■ EXERCISE DATA
>>

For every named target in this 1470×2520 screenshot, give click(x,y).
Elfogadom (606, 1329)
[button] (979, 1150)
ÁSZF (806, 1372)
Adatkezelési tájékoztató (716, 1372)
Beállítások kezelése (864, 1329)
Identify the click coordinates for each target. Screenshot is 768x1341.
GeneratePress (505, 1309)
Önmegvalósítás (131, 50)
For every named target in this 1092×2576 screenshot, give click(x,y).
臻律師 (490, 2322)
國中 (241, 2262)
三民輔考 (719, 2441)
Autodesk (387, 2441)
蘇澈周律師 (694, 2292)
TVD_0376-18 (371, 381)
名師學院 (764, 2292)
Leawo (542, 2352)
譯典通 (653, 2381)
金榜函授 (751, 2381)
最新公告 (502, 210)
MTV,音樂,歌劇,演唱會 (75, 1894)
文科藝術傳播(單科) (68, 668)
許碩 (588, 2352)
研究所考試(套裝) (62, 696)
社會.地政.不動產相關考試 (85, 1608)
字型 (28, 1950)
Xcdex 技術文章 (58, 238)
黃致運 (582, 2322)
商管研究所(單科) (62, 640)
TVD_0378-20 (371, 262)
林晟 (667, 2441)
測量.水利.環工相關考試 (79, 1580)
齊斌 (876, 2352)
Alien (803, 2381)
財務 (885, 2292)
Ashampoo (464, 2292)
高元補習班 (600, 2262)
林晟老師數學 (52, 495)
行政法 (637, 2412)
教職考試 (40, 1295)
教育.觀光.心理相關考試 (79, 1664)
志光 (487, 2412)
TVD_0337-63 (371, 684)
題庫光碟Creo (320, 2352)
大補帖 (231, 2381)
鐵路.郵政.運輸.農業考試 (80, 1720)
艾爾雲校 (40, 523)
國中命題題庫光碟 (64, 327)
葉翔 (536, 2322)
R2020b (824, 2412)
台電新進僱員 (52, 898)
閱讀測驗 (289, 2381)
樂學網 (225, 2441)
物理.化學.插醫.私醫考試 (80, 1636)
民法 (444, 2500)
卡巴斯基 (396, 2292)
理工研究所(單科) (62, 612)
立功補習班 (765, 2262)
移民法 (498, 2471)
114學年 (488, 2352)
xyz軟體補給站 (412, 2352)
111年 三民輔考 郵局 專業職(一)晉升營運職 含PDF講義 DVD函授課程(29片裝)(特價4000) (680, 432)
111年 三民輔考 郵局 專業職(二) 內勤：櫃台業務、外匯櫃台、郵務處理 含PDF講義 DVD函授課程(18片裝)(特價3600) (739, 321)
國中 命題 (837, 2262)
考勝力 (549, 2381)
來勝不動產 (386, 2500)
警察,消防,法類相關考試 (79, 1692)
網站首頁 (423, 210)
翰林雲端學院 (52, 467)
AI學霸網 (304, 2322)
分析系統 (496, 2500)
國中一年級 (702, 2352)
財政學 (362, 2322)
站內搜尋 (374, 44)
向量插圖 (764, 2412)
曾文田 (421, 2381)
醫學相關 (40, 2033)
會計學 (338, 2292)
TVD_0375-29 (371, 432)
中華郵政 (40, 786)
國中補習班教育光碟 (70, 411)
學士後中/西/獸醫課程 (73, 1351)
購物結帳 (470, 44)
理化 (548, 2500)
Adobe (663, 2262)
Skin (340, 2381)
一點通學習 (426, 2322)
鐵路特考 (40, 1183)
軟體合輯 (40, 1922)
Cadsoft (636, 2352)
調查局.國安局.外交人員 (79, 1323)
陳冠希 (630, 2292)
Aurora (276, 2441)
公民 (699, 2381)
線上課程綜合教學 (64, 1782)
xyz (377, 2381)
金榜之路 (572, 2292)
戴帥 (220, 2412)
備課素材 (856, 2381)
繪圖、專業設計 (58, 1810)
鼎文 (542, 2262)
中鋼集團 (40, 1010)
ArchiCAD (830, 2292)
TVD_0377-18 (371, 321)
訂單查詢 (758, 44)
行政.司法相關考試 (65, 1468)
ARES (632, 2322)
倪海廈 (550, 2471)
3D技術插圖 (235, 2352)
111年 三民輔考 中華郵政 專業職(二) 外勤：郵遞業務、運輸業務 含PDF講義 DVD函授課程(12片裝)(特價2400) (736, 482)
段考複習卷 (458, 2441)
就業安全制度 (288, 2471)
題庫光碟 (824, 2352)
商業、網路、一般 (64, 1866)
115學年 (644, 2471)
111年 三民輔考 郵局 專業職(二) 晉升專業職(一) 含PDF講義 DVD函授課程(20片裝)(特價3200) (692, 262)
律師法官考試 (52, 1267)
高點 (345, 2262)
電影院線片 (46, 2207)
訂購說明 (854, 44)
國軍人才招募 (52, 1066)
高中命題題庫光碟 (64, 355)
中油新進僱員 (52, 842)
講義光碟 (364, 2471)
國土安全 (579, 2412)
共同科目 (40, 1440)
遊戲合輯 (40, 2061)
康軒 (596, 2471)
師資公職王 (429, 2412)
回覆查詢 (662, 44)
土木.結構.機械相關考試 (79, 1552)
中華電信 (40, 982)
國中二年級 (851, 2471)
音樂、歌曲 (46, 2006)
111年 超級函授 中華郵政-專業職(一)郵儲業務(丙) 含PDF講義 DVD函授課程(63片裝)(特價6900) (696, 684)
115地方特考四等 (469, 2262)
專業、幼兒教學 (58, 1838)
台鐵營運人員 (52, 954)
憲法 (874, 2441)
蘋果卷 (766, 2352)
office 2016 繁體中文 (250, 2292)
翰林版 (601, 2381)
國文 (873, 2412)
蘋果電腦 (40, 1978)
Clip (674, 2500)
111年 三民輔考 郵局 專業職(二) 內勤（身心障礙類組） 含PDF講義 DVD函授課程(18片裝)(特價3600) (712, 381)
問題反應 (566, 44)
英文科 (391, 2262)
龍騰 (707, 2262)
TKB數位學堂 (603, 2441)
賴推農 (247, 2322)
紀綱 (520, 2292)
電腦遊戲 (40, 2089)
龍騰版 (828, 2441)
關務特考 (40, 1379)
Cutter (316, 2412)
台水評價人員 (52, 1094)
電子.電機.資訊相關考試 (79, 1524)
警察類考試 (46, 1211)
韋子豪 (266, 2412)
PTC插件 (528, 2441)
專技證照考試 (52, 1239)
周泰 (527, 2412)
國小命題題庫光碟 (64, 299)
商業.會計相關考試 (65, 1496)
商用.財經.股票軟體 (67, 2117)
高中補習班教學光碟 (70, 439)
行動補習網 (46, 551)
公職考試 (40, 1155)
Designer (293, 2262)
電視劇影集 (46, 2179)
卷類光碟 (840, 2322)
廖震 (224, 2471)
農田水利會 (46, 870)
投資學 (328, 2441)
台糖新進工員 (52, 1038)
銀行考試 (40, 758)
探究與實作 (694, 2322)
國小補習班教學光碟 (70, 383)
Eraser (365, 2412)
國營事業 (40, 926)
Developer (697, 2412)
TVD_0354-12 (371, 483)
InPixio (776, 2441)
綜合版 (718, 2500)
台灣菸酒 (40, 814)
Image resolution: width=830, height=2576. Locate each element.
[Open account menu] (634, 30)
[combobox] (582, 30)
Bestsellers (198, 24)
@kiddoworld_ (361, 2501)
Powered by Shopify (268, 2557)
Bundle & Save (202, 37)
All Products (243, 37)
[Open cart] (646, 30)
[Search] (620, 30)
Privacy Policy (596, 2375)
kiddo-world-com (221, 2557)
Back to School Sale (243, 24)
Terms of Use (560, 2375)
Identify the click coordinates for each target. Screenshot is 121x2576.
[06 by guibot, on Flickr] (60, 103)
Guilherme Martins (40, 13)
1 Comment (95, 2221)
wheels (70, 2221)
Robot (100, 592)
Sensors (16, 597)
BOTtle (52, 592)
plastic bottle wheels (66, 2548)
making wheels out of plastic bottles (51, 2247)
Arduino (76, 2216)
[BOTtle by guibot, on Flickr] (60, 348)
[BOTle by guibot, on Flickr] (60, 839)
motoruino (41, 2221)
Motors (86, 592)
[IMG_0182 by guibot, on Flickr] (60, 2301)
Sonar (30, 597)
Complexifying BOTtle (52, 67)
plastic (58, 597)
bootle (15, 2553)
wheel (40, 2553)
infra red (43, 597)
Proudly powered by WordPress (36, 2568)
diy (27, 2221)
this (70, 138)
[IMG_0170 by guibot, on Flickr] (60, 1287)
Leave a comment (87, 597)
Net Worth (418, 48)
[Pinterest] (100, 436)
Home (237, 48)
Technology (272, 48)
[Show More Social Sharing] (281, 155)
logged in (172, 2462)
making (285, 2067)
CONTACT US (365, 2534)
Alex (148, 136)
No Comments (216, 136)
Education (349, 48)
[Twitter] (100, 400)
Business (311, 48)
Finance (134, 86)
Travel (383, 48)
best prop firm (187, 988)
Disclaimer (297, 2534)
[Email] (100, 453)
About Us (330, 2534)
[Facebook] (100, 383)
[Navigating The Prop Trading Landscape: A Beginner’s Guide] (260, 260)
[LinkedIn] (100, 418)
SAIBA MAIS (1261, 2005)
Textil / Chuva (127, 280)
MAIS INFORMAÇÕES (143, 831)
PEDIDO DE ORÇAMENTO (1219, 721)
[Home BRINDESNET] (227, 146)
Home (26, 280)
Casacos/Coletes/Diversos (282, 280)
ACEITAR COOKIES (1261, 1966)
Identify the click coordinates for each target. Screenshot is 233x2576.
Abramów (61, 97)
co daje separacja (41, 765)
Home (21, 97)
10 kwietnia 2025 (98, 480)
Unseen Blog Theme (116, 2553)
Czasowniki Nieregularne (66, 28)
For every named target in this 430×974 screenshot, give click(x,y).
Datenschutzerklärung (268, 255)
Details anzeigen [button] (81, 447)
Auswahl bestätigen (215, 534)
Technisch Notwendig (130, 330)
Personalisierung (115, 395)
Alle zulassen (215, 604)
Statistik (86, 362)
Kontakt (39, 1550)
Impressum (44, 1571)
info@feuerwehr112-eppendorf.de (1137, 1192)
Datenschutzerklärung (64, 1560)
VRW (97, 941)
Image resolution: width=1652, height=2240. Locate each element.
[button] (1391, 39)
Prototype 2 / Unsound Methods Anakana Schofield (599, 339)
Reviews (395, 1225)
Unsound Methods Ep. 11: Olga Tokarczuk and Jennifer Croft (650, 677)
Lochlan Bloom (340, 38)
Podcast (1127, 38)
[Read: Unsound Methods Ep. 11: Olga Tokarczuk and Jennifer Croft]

<<

■ WHAT IS BEING ASKED
Each line above from the one with "題庫光碟Creo (320, 2352)" up to and including the one with "鐵路特考 (40, 1183)" must be set down exactly, and no line outside that span may appear.

■ COMPLETED TASK
題庫光碟Creo (320, 2352)
大補帖 (231, 2381)
鐵路.郵政.運輸.農業考試 (80, 1720)
艾爾雲校 (40, 523)
國中命題題庫光碟 (64, 327)
葉翔 (536, 2322)
R2020b (824, 2412)
台電新進僱員 (52, 898)
閱讀測驗 (289, 2381)
樂學網 (225, 2441)
物理.化學.插醫.私醫考試 (80, 1636)
民法 (444, 2500)
卡巴斯基 (396, 2292)
理工研究所(單科) (62, 612)
立功補習班 (765, 2262)
移民法 (498, 2471)
114學年 (488, 2352)
xyz軟體補給站 (412, 2352)
111年 三民輔考 郵局 專業職(一)晉升營運職 含PDF講義 DVD函授課程(29片裝)(特價4000) (680, 432)
111年 三民輔考 郵局 專業職(二) 內勤：櫃台業務、外匯櫃台、郵務處理 含PDF講義 DVD函授課程(18片裝)(特價3600) (739, 321)
國中 命題 (837, 2262)
考勝力 (549, 2381)
來勝不動產 (386, 2500)
警察,消防,法類相關考試 (79, 1692)
網站首頁 (423, 210)
翰林雲端學院 (52, 467)
AI學霸網 (304, 2322)
分析系統 (496, 2500)
國中一年級 (702, 2352)
財政學 (362, 2322)
站內搜尋 (374, 44)
向量插圖 (764, 2412)
曾文田 (421, 2381)
醫學相關 (40, 2033)
會計學 (338, 2292)
TVD_0375-29 (371, 432)
中華郵政 (40, 786)
國中補習班教育光碟 (70, 411)
學士後中/西/獸醫課程 (73, 1351)
購物結帳 (470, 44)
理化 (548, 2500)
Adobe (663, 2262)
Skin (340, 2381)
一點通學習 (426, 2322)
鐵路特考 (40, 1183)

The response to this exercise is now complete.